Has anyone out there applied for a long stay retirement visa, known as an 'O-A' visa? I am considereing applying as I already hold an 'O' visa but qualify for the retirement long stay visa, which eradicates the notorious 'visa run'. I have the forms and supporting documents, but before I trundle off to Bangkok (knowing Thai systems as I do) I thought it prudent to see if anyone has been through the process and what were the hidden pitfalls, issues or problems associated with the process. I'll bet there are some real horror stories out there. Any knowledge is better than none. Thanks for any help or advice you can give. Grapehair.


----------



## Wayward Wind (Aug 28, 2011)

Actually, it is pretty easy.

You apply for an extension of your O visa based on retirement, and must do so in the province of your residence. The application form (TM 7) is available online. 

There are a number of attachments which have to be included:

1. Photocopy of the face sheet of your passport, as well as the page showing your current visa and latest entry stamp; you also need a copy of the Departure Card (TM 6) which should be stapled into your passport;

2. Proof of residence, such as a signed lease, etc. There are stories of folks who obtained a letter from a hotel which indicated that they were residing there, but I have no personal experience with that.

3. Proof of income and/or bank deposit. You need to show that you have 800,000 THB available to you in the coming year. It can either be a recurrent income (i.e. pension) or a deposit in a Thai bank, or a combination of the two showing 800,000 THB or more (i.e. if you have a pension which adds to to 600,000 THB annually, then you will have to have 200,000 THB or more in the bank). 

If it is income, the proof required is a certificate from your Embassy attesting to the fact that you have XX amount of income annually. The US Embassy does not ask for documentary proof of that amount, but simply take your word for it. I think the UK Embassy requires proof of the income. These might be available at the UK consulate in Pattaya - I am from the US, so I don't know that for certain.

If it is a bank deposit, you need a copy of your passbook face page and the page showing the amount currently on deposit, as well as a letter from your bank certifying that you have that amount on deposit.

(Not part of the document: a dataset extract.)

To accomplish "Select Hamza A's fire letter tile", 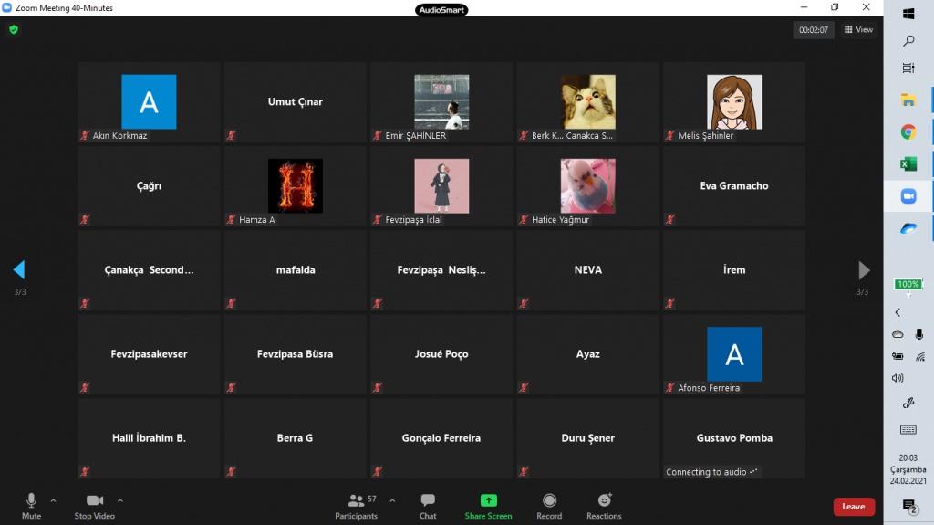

The letter should be obtained and dated just prior to submitting your application. The bank account should be in your name only - if it is a joint account with another person, then Immigration will only count 1/2 of the deposit in your favor.

Bring the originals of all documents and extra copies with you to the Immigration Office. You will sign and date each copy, and pay the fee, which is currently 1900 THB, and you get your one year extension.

Two other matters. 

First, If you plan on leaving Thailand at any time during the period of your extension, you must get a Re-Entry Permit. It can be either single entry (the fee is 1000 THB) or multiple entry (3800 THB) The application form (TM 8) is available on line, and can be submitted as part of your extension application. If you leave Thailand without a Re-Entry Permit, your extension is cancelled and you have to start all over.

Second, you have to file a report every 90 days that you remain in Thailand. The form (TM 47) is available online. When you first get your extension, they will staple a paper in your passport reminding you of the date to file. When you file the first report, they will replace the reminder with a new one. The report has to have pretty much the same attachments as for the extension, but not the financial proof. Note: if you do leave Thailand while the extension is in effect, the 90 day reporting "clock" starts again on your return.

While it sounds onerous, it really isn't. My wife and I live in Chonburi, and had all our documents assembled before we went to Immigration; they reviewed the documents and we we were in and out in less than an hour with our extensions and re-entry permits.


----------